A estas alturas, la ordenada fila de hormigas ya no lo es tanto. Todos llevamos en la mano el móvil con el mensaje que debemos enseñar al entrar en el edificio, pero también el consentimiento que hay que firmar, y también las gafas de sol que nos ponemos y nos quitamos a intervalos según la presencia o no de árboles, o las gafas de leer para enterarnos por el impreso de los efectos secundarios que penden sobre nuestras cabezas. La cola avanza un poco a trompicones y termina de desbaratarse cuando se produce una bifurcación que separa la populosa tribu de los astrazenecos de la mucho más menguada de los pfizer. Pienso con melancolía si alguna vez conoceré a un vacunado con Moderna. Pero no: esos acuden a otro pabellón, lo cual, en esta escena postapocalíptica, equivale a otro planeta.

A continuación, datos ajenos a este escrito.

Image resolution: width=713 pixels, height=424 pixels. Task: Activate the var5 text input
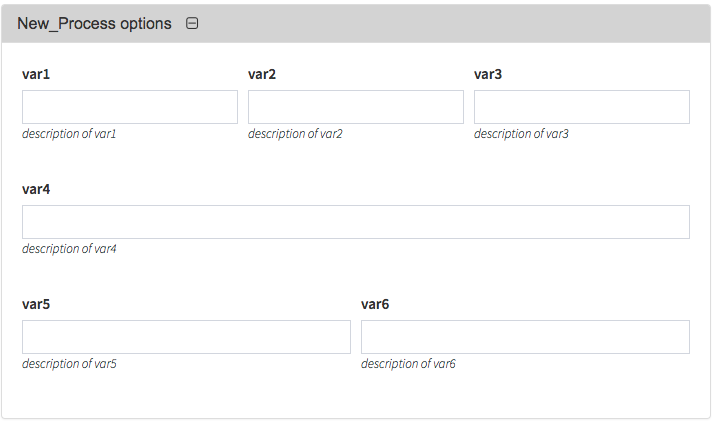tap(186, 337)
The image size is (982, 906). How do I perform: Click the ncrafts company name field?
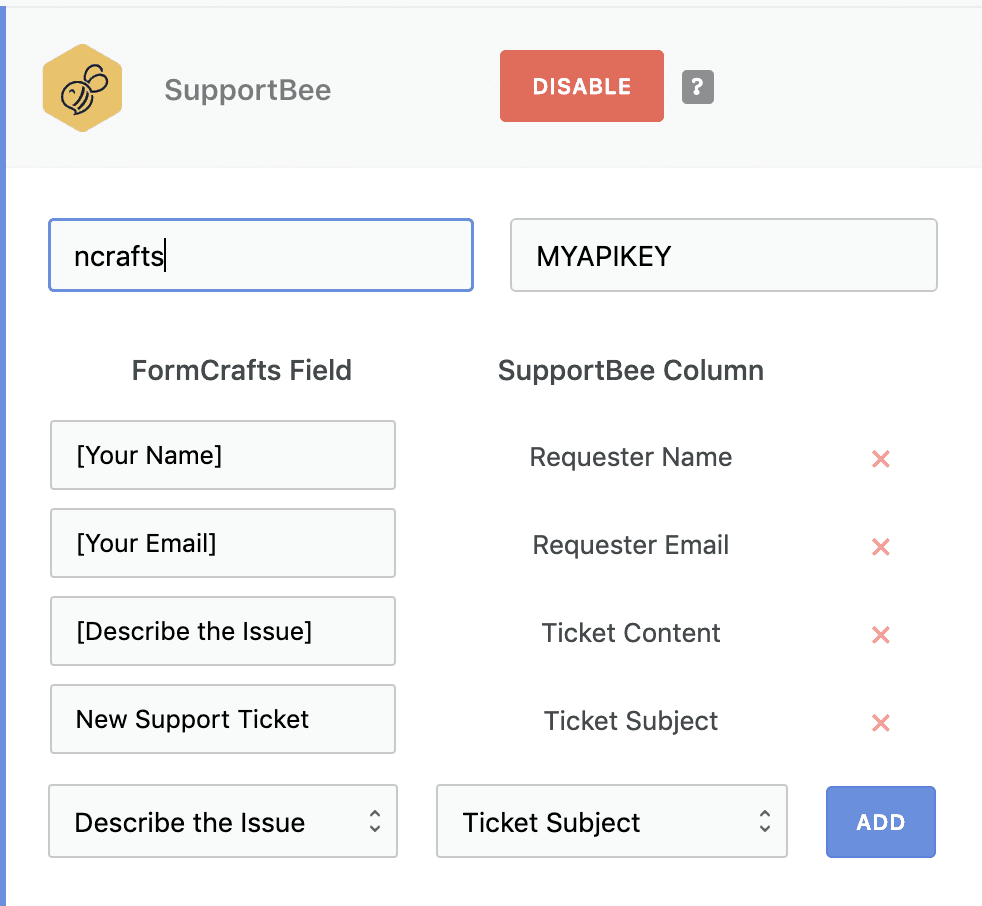coord(261,255)
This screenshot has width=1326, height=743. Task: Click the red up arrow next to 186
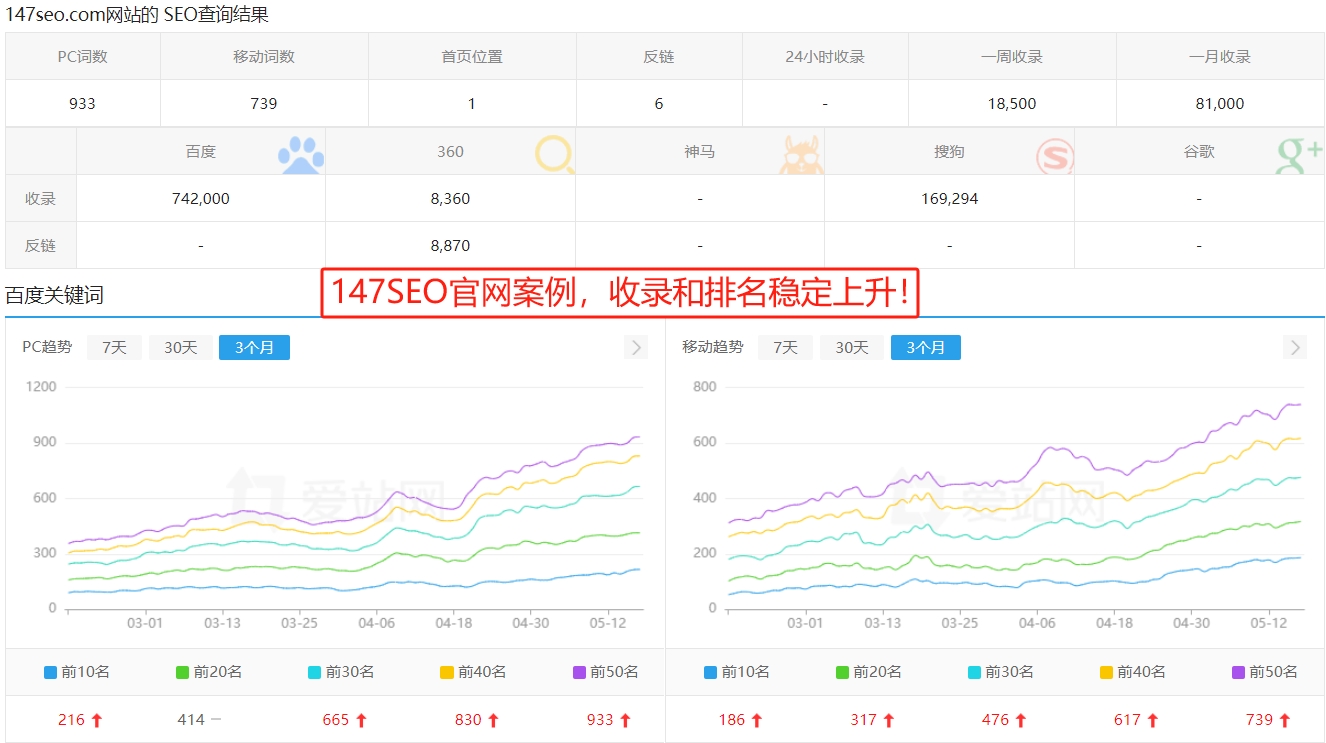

Es la segunda vez que entro en este extraño edificio que resulta a la vez muy grande y muy estrecho, con sus espacios cerrados por tabiques que terminan a media altura, con sus recorridos delimitados por cintas, con sus innumerables flechas que jalonan el avance de los que en él ingresan. Es un territorio poblado de veinteañeros con bata blanca; tal vez un mundo cuyos habitantes son exterminados nada más traspasar la treintena. Me apoyo a firmar el consentimiento en una mesa y, cuando vuelvo a incorporarme a la cola, esta aumenta de repente su velocidad de avance. Un chico que va delante de mí (he perdido de vista a las mujeres astrazenecas) echa a correr como si fueran a negarle la vacuna en caso de no llegar a tiempo. Hago lo mismo, a riesgo de perder en la carrera el impreso, las gafas de leer, las de sol que no he podido aún guardar, el bolígrafo y el móvil. Voy jadeando cuando me siento al fin en una silla junto a una enfermera de juventud insultante.
―¿La primera vez fue AstraZeneca? ―me pregunta, risueña.
Afirmo con la cabeza y al segundo noto el pinchazo. Me levanto, me incorporo sin dilación a otra fila que avanza hacia el registro. A esta altura de la mañana, soy una autómata que solo sabe bogar de fila en fila. La encargada del registro me pregunta si tuve alguna reacción a la primera dosis. Me parece un poco tarde para esa pregunta y me planteo si no me habré colocado por error en la cola de los que aún no se han vacunado. Me da mi certificado, me indica que fotografíe unas instrucciones pegadas en la pared que me permitirán obtener una cartilla que no sé exactamente qué es, pero no importa: tomo la foto. Me siento durante diez minutos a comprobar si todo está en orden. A mi alrededor, una veintena de recién vacunados ―supongo que astrazenecos― permanecen en silencio, atentos a las reacciones de sus respectivos organismos. Es el momento de hipocondría en que uno espía con resquemor cualquier sensación de mareo, cualquier mínimo hormigueo en una extremidad. ¿Será el aturdimiento un efecto adverso reseñable?
A
los diez minutos justos, me levanto de golpe y busco la salida. Abandono el
edificio mastodóntico, por fin sin formar parte de una fila. Me lanzo a cruzar
por el primer paso de cebra, aunque no estoy muy segura de la dirección en la que
se encuentra mi coche. Voy pensando si la angustia inexplicable que me asalta
será algún tipo de efecto secundario.